#### [BRANO DI TESTO]
----------------
Quest'estate, 400 associazioni e gruppi hanno sottoscritto un documento per chiedere che, assieme alla creazione di un registro di sorveglianza sanitaria sulle persone colpite dal virus, previsto da una recente disposizione, vengano introdotte sanzioni per chi, non tutelando un rigoroso anonimato dei pazienti, consente discriminazioni nel mondo della scuola, del lavoro e dello sport.

Se non sempre l'anonimato viene realmente garantito, anche il rispetto non è sempre scontato o immediato: l'indifferenza, il cinismo, magari la semplice disattenzione o la distratta superficialità , con cui talvolta si assiste a vicende umane di grande fatica, possono innescare il pregiudizio, il rifiuto, l'esclusione che aggiungono dolore a dolore, solitudine a solitudine, in una spirale di sofferenza che magari viene «messa in mostra», ma che non viene veramente condivisa attraverso quell'aiuto silenzioso che sostiene e accompagna nei momenti più duri, per ritrovare speranza.

Forse era anche questo il timore che ha portato Claudio a togliersi la vita, pochi giorni dopo aver saputo di essere sieropositivo: la preoccupazione di poter essere giudicato e isolato, la paura di una malattia che provoca paura anche negli altri.
----------------
#### [COMPITO A]
Nel brano, quante associazioni e gruppi hanno firmato il documento quest'estate?
#### [COMPITO B]
Ricopia dal brano il pezzo che comincia con "Se non sempre" e finisce con "per ritrovare speranza.".

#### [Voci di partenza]
----------------
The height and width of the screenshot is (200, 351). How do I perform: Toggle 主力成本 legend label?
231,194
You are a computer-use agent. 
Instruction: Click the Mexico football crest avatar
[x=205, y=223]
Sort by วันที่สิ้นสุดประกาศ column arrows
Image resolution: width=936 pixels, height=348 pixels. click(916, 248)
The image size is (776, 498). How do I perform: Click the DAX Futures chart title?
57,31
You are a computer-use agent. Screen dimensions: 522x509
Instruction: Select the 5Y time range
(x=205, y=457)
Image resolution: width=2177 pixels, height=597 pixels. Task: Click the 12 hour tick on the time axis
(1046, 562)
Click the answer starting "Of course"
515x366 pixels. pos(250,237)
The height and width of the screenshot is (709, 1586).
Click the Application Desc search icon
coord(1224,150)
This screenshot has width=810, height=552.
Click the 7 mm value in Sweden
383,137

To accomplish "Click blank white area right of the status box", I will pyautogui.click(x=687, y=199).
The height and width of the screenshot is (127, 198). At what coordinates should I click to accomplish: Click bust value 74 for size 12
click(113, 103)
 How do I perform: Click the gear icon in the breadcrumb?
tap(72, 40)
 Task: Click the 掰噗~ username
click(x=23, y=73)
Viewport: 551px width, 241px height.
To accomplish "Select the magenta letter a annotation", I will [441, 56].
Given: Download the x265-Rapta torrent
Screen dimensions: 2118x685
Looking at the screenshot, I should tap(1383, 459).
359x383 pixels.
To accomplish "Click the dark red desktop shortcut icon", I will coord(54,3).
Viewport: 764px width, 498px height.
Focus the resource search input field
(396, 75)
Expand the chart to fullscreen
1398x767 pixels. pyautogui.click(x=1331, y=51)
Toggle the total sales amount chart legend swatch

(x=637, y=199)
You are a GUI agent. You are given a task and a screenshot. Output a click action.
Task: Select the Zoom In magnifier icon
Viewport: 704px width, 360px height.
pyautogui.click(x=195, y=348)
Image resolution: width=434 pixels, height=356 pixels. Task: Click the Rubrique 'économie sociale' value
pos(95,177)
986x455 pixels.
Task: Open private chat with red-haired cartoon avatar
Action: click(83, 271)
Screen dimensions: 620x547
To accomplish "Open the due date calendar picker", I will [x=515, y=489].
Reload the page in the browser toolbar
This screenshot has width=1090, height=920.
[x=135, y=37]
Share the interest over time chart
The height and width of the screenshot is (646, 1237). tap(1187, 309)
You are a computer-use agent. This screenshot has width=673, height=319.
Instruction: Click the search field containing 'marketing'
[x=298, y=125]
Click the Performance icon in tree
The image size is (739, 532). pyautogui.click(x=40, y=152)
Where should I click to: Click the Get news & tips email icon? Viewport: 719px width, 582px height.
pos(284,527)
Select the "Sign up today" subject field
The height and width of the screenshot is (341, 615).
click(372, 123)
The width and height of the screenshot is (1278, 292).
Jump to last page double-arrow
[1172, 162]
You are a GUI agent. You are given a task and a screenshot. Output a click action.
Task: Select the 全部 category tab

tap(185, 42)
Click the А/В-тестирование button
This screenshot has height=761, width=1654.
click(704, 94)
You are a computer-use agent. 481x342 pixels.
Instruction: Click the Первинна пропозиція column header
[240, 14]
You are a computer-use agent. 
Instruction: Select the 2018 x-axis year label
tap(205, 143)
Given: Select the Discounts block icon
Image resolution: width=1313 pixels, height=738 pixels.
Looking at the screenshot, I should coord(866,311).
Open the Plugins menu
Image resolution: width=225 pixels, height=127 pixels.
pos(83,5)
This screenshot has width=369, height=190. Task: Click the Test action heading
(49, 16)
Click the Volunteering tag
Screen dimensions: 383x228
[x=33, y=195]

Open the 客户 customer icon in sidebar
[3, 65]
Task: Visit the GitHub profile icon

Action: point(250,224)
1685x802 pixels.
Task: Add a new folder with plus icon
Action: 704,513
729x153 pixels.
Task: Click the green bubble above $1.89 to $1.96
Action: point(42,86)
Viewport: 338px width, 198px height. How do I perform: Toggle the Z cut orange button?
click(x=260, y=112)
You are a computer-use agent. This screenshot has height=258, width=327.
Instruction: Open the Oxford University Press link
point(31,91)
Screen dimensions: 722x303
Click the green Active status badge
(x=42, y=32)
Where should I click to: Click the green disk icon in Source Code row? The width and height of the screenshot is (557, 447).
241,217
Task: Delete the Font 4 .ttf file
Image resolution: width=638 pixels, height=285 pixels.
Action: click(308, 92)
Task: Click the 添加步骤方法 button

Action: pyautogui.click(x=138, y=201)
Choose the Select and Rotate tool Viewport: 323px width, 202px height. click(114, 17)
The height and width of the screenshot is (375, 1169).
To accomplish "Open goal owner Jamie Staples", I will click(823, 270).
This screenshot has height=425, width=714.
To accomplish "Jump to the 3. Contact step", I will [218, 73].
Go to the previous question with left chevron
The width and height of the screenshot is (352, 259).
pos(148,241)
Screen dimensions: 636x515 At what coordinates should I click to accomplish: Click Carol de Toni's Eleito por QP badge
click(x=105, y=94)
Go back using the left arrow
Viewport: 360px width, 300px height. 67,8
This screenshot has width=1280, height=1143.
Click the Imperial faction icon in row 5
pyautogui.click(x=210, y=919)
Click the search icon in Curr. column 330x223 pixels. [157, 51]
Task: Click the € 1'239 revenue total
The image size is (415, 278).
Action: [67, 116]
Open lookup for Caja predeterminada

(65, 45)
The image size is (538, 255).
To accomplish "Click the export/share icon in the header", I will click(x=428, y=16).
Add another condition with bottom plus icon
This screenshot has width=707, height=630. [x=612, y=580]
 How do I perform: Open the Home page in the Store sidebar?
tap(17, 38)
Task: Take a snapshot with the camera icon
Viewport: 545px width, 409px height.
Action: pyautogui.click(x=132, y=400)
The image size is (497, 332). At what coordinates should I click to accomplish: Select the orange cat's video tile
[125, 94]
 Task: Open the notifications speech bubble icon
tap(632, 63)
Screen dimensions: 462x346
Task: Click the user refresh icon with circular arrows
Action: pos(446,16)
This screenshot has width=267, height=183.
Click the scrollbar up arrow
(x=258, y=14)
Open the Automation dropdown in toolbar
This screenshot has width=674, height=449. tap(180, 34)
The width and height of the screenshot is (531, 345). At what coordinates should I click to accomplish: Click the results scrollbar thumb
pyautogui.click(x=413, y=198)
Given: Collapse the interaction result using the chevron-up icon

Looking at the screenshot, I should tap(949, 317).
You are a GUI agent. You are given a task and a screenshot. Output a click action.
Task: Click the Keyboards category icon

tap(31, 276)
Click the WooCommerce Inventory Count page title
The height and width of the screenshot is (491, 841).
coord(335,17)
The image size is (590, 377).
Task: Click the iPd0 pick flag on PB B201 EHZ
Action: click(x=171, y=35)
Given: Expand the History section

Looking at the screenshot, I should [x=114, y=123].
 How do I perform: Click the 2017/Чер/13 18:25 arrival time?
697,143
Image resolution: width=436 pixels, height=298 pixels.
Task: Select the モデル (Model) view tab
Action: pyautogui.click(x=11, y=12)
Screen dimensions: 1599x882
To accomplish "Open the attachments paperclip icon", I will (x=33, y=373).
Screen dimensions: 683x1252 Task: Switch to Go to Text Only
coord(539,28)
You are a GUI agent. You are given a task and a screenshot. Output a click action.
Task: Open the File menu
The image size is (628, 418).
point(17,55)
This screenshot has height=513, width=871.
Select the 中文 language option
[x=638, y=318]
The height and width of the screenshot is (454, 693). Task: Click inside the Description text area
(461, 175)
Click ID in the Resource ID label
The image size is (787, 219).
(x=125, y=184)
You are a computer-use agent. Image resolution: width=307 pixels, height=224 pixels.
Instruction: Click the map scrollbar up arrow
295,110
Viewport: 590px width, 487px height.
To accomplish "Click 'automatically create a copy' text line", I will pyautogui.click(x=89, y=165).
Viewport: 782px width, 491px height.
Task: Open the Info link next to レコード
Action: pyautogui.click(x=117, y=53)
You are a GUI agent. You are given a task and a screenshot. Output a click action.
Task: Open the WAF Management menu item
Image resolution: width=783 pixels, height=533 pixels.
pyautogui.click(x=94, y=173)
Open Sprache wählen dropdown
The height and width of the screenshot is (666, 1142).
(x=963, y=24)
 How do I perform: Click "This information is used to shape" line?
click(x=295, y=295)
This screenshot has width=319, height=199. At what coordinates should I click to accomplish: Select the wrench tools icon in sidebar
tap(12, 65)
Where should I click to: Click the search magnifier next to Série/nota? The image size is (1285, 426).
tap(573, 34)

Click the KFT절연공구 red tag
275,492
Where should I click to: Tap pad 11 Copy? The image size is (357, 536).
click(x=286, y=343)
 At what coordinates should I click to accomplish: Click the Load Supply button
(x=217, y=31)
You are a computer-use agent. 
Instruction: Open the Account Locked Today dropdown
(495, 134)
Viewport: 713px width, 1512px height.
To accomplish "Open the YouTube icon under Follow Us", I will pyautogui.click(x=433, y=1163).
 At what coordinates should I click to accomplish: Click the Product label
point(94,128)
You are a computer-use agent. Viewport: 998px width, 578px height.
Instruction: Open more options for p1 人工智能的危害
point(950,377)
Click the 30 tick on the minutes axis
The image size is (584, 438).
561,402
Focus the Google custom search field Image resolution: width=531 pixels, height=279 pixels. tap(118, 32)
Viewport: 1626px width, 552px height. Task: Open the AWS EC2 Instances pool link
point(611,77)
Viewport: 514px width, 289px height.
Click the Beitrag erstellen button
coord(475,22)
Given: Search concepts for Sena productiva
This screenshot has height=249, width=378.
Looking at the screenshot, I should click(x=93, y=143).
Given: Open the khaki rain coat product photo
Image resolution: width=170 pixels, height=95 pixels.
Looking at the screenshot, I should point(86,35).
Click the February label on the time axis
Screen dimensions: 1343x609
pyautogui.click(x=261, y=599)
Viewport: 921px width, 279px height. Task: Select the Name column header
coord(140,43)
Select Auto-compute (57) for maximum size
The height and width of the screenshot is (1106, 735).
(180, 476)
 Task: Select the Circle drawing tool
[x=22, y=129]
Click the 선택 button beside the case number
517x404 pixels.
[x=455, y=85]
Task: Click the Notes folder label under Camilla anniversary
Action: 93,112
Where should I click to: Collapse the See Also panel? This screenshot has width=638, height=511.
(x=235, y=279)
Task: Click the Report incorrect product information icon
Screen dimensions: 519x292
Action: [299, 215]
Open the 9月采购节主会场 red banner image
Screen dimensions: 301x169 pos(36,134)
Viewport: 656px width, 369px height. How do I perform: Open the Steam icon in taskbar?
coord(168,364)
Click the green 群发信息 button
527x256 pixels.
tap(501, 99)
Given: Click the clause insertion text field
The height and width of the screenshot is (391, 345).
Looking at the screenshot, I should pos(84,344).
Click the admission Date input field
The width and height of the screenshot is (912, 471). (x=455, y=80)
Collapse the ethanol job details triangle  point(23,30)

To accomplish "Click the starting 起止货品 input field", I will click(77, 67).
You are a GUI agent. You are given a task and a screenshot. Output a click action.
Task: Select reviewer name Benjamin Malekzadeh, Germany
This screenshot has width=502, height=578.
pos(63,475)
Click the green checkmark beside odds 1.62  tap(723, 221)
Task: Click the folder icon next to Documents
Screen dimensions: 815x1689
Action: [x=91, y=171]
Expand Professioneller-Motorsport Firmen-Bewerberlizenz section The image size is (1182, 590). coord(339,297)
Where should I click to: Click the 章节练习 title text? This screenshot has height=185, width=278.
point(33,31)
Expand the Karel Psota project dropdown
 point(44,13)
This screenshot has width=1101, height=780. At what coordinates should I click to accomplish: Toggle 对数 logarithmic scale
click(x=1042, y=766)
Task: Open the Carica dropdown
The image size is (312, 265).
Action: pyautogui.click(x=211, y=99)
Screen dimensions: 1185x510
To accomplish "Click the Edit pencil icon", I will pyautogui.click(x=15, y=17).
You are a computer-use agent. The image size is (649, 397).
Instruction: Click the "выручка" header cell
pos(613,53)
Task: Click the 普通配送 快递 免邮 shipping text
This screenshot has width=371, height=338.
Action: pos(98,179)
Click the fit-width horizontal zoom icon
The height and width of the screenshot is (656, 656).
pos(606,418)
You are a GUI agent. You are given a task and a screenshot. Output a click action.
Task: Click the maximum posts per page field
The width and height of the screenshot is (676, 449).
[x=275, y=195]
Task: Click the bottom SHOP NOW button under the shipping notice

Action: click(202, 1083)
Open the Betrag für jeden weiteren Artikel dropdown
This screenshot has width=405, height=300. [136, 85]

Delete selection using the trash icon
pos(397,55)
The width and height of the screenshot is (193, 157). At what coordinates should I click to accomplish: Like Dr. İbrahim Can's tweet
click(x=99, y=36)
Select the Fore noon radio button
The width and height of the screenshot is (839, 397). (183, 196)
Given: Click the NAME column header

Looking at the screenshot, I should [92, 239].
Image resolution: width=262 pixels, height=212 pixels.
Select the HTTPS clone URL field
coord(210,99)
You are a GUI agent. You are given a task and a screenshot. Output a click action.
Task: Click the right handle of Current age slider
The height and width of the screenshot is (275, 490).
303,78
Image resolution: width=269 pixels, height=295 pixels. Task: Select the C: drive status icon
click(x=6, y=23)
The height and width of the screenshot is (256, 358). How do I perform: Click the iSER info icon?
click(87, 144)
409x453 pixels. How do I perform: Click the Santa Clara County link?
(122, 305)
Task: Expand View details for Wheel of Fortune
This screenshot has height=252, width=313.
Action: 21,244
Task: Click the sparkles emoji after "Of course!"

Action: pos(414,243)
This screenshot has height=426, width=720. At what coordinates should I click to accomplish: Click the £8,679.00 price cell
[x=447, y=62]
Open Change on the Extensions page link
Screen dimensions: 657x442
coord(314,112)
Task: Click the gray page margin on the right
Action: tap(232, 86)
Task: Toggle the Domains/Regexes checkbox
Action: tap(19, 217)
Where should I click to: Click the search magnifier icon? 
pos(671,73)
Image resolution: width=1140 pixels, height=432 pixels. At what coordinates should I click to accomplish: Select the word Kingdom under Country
----------------
#### [SOLUZIONE A]
400 associazioni e gruppi.

#### [SOLUZIONE B]
Se non sempre l'anonimato viene realmente garantito, anche il rispetto non è sempre scontato o immediato: l'indifferenza, il cinismo, magari la semplice disattenzione o la distratta superficialità , con cui talvolta si assiste a vicende umane di grande fatica, possono innescare il pregiudizio, il rifiuto, l'esclusione che aggiungono dolore a dolore, solitudine a solitudine, in una spirale di sofferenza che magari viene «messa in mostra», ma che non viene veramente condivisa attraverso quell'aiuto silenzioso che sostiene e accompagna nei momenti più duri, per ritrovare speranza.